In contrast to ARKK, ARKX has seen negative fund flows in recent months. This suggests that investors do not share the same level of optimism about the two strategies and are showing a preference for the more popular ARKK. Over the past 12 months, investors have withdrawn approximately $68 million from ARKX according to data from Factset, which represents a significant amount for a ~$270 million dollar ETF.
The difference in investor positioning between the two ARK Funds is intriguing, especially when you factor in the fact that ARKX has actually outperformed ARKK over the past 12 months.
I personally believe there is mounting pressure on ARK Investment Management to deliver satisfactory returns after they had to shut down their ARK Industrial Innovation ETF (CTRU) in July 2022. The closure of the CTRU ETF has raised concerns about the viability of ARK Investment Management’s thematic investing approach and has put pressure on the firm to reconsider its investment approach.

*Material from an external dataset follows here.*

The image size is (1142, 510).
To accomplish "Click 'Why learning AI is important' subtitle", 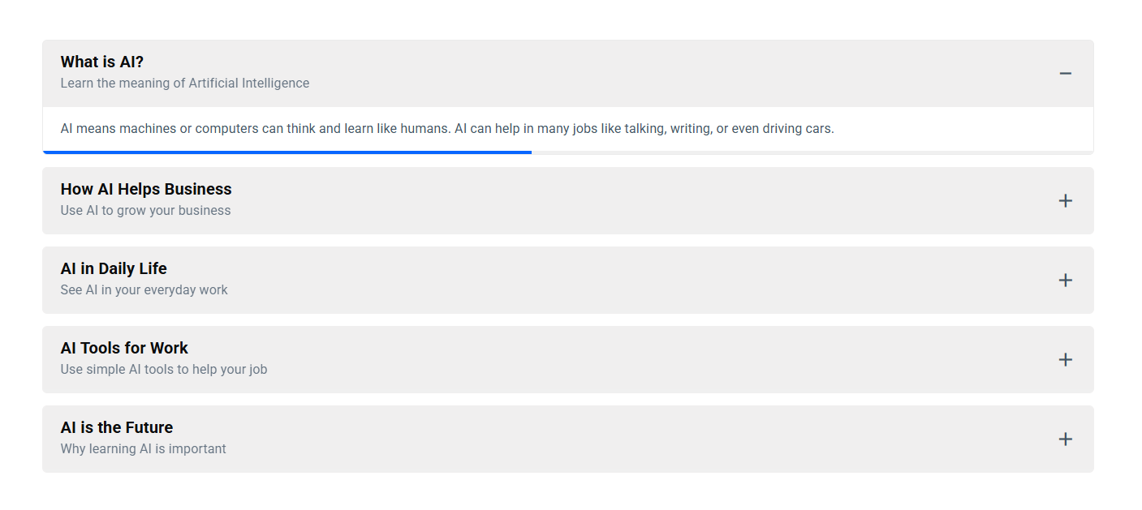I will (x=144, y=449).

Overall, I think that investors remain supportive of Cathie Wood and her investment vision. However, it is worth noting that investor sentiment can change very quickly, particularly in a prolonged bear market. While Wood and her firm have experienced success in the past, I believe that patience is running thin, and in a scenario where returns continue to underperform the market, actual buyers are likely to turn into sellers, adding further downside pressure on the ARK ETFs.

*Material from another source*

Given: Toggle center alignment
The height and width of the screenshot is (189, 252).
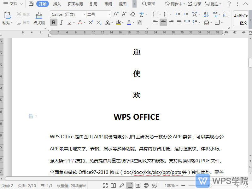Looking at the screenshot, I should 163,22.

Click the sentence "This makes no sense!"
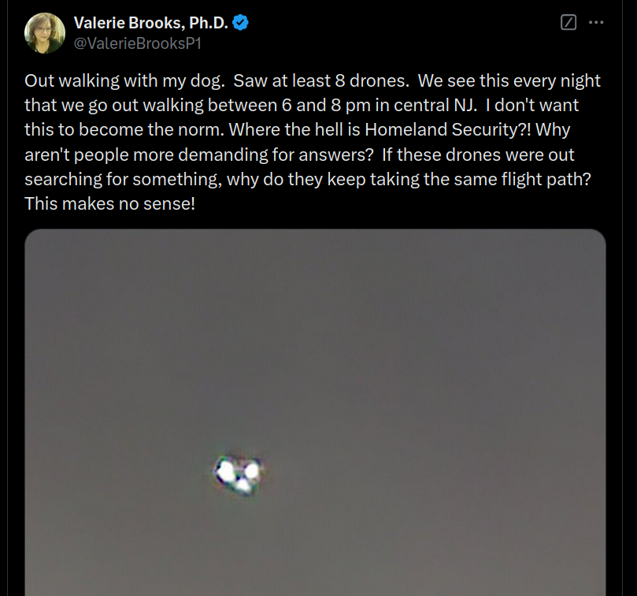(x=109, y=204)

What Are The Risks And How To Set Up The Trade
Judging by the technical aspect of the chart, the trend is pretty clear when it comes to ARKX. The stock failed to break the 200-day moving average several times over the last 12 months. This is a bearish signal in my opinion, as the stock lacks the required momentum to take it higher. On top of that, ARKX hasn’t been able to make new highs for over 9 months, which is another bearish indicator.

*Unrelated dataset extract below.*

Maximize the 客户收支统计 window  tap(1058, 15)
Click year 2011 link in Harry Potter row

That being said, ARKX failed to make new lows recently when it tested the recent bottom, which is something noteworthy. At this stage, I think it’s highly likely to get another bear rally, which will temporarily squeeze shorts. Bear rallies can be vicious because they can give investors false hope that the market is recovering, and can take the stock much higher in a short time span. The solution for this is to short major rips, often 10 to 20% above the previous low.
The safest way to set up a short in ARKX is through options. Holding a long put position allows you to have an asymmetric risk-reward trade where you can only lose your premium paid for that option. I am personally looking at 18-Aug-2023 puts with a strike at $12 that currently have an implied vol of 34. Buying that option when ARKX rallies for an implied vol below 25 would seem like a great deal to me, provided you have at least 6 months to expiration.
Key Takeaways
Despite a 30% drop in the previous year, ARKX is still an excellent short for multiple reasons. First, the short interest in ARKX is low, indicating that fewer people are betting against the stock, which will accentuate drawdowns due to the lack of short covering. Second, portfolio components still trade at high valuations, which I believe will eventually prove unsustainable given the Fed’s recent withdrawal of liquidity from the market. Finally, market positioning in ARKX remains relatively optimistic and far from signaling capitulation. Overall, the combination of these elements makes ARKX an appealing short.